-- YOUR OBJECTIVE --
Rewrite the entries as a JSON list of strings, one string per line, starting with the line containing "At what coordinates" and continuing through the end of the entries. Omit blank lines and leave the pictures out.

-- SOURCE RECORDS --
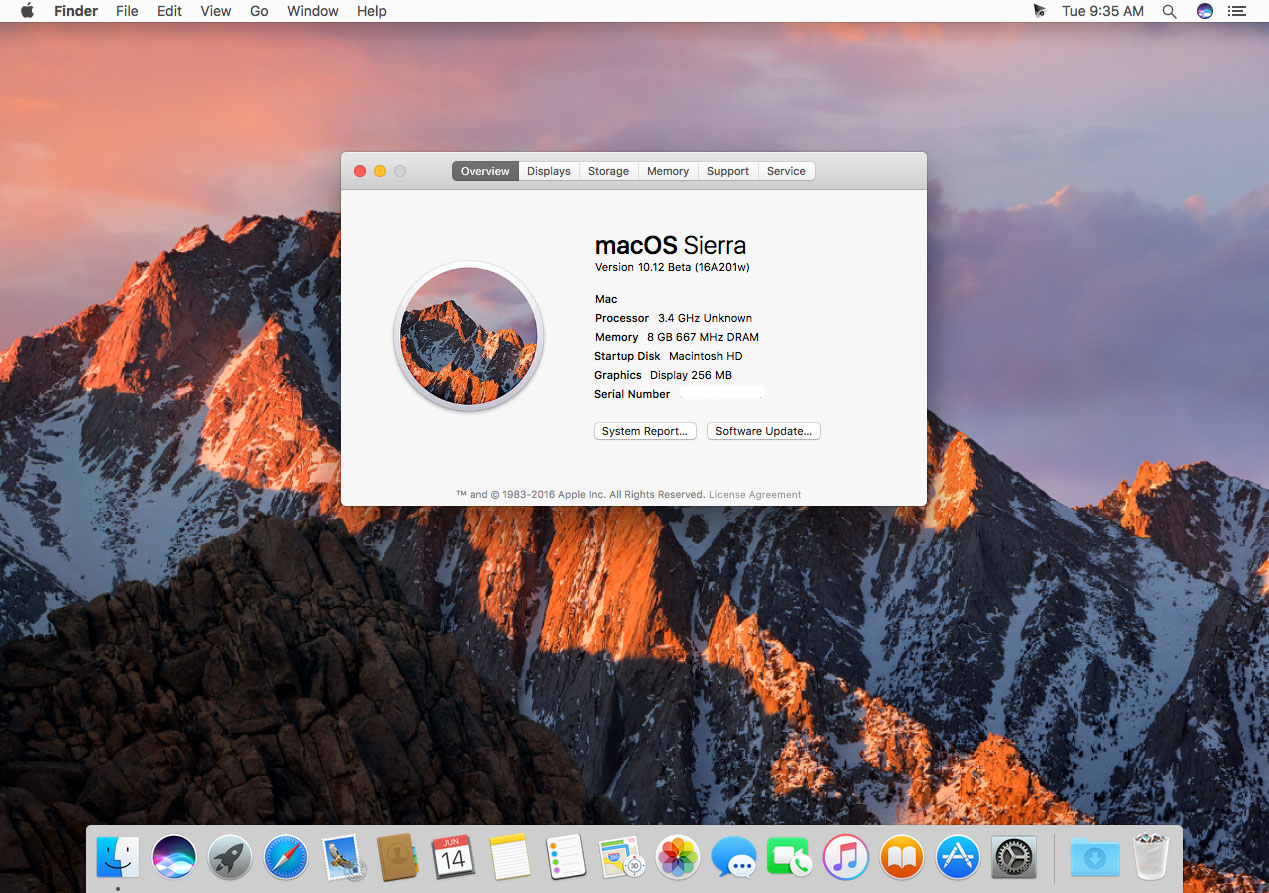The height and width of the screenshot is (893, 1269).
Task: Switch to the Storage tab
Action: coord(608,171)
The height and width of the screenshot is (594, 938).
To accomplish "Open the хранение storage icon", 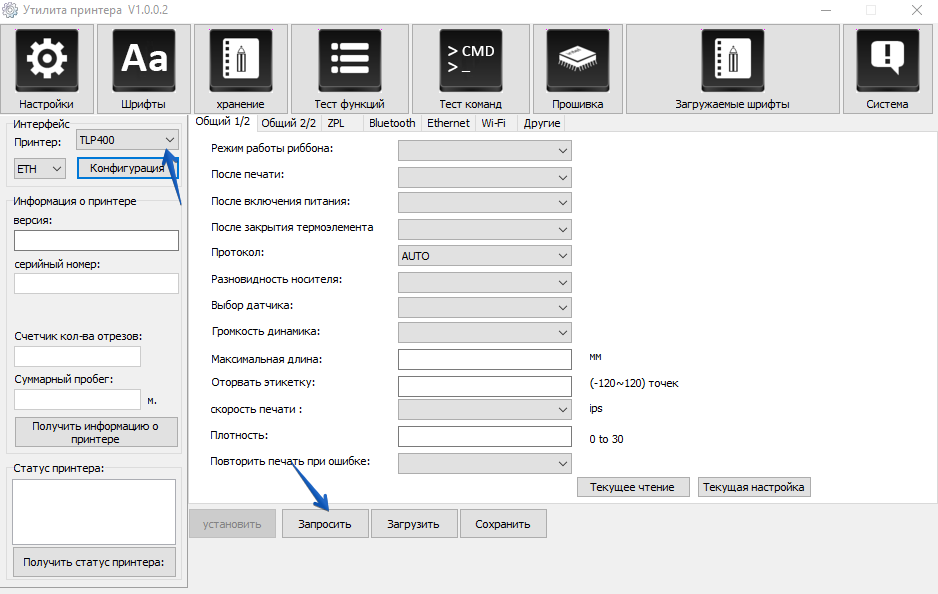I will (240, 60).
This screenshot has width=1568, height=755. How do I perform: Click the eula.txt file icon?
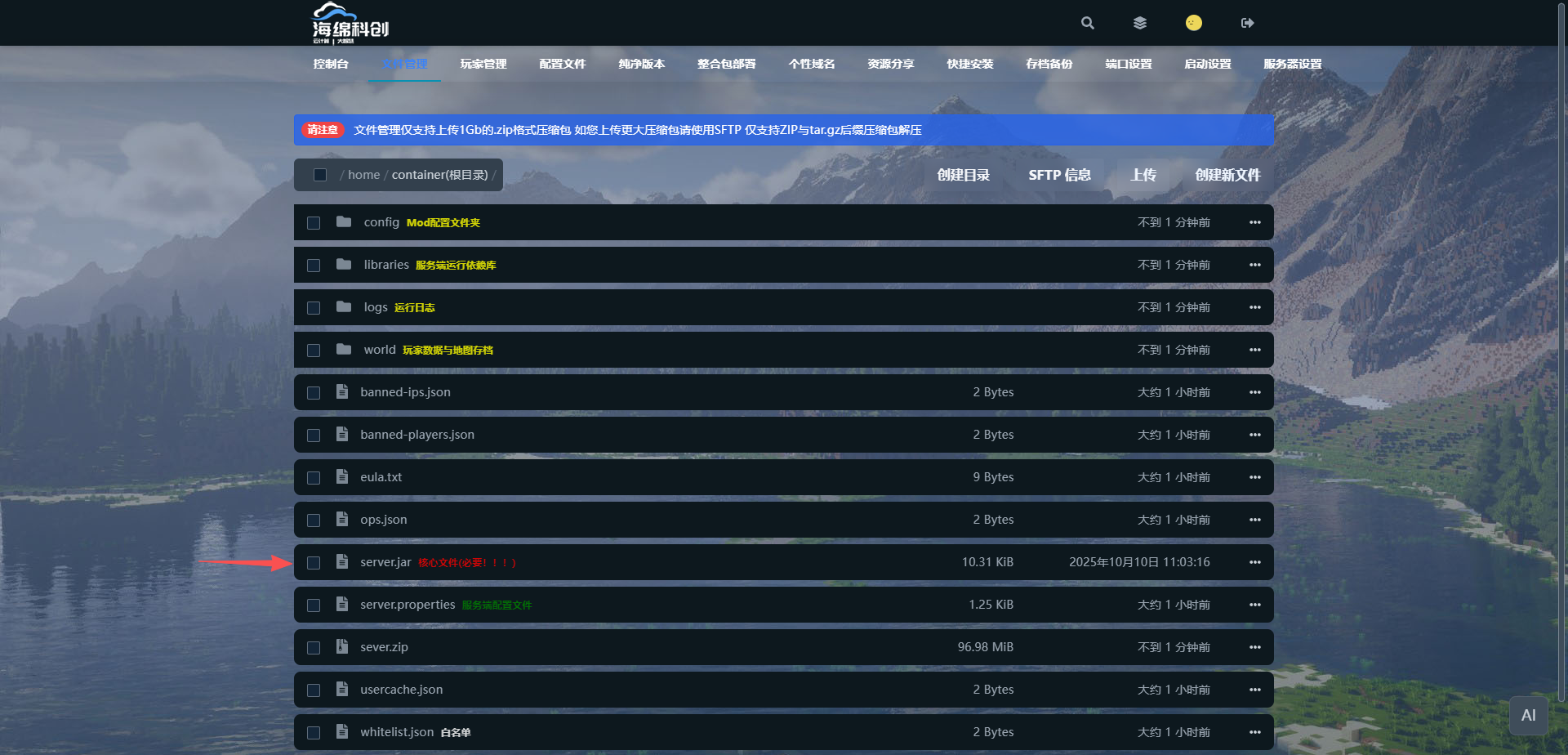[342, 476]
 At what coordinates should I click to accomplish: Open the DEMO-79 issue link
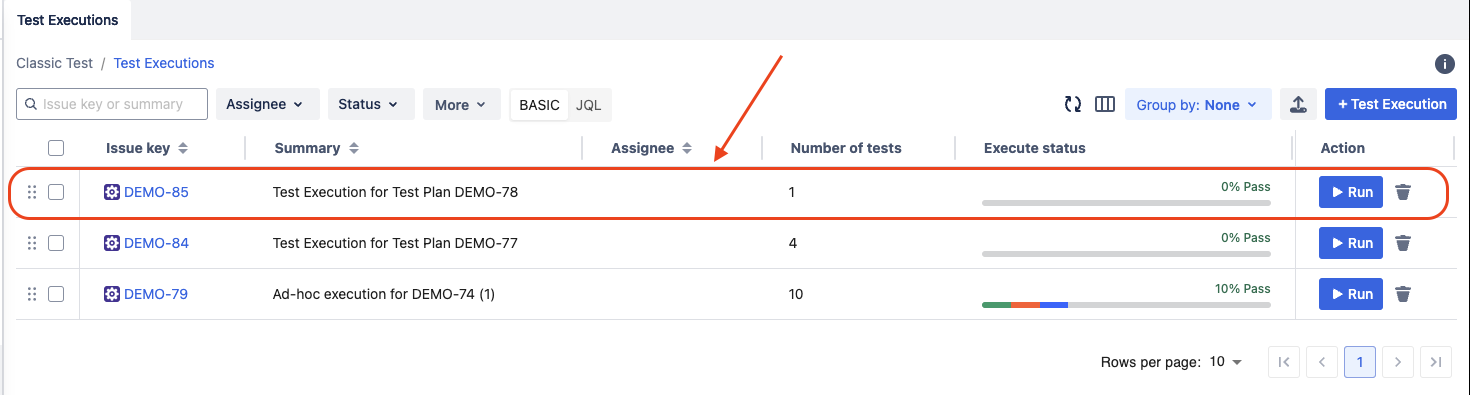[156, 294]

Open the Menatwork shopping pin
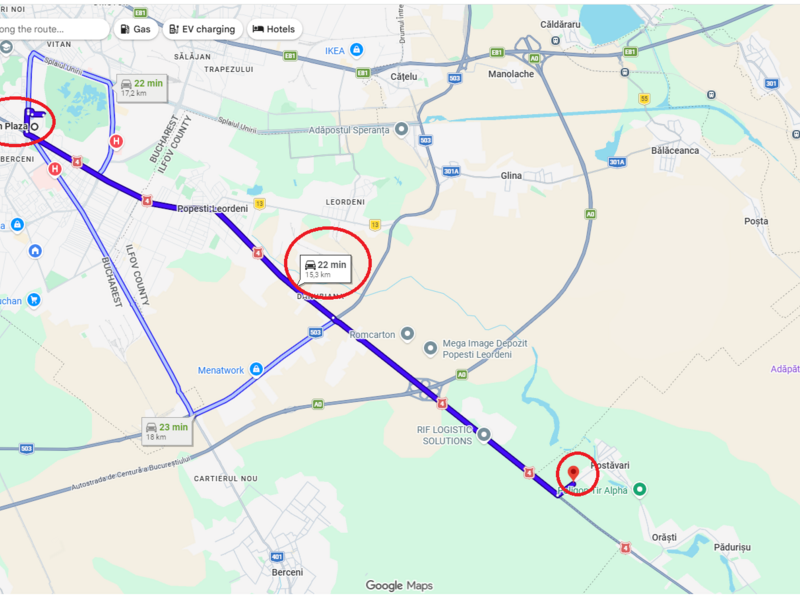tap(256, 369)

-- ANSWER TO THIS EXERCISE --
[
  " At what coordinates should I click to accomplish: Open the DEMO-79 issue link",
  "[156, 294]",
  "Open the Menatwork shopping pin",
  "tap(256, 369)"
]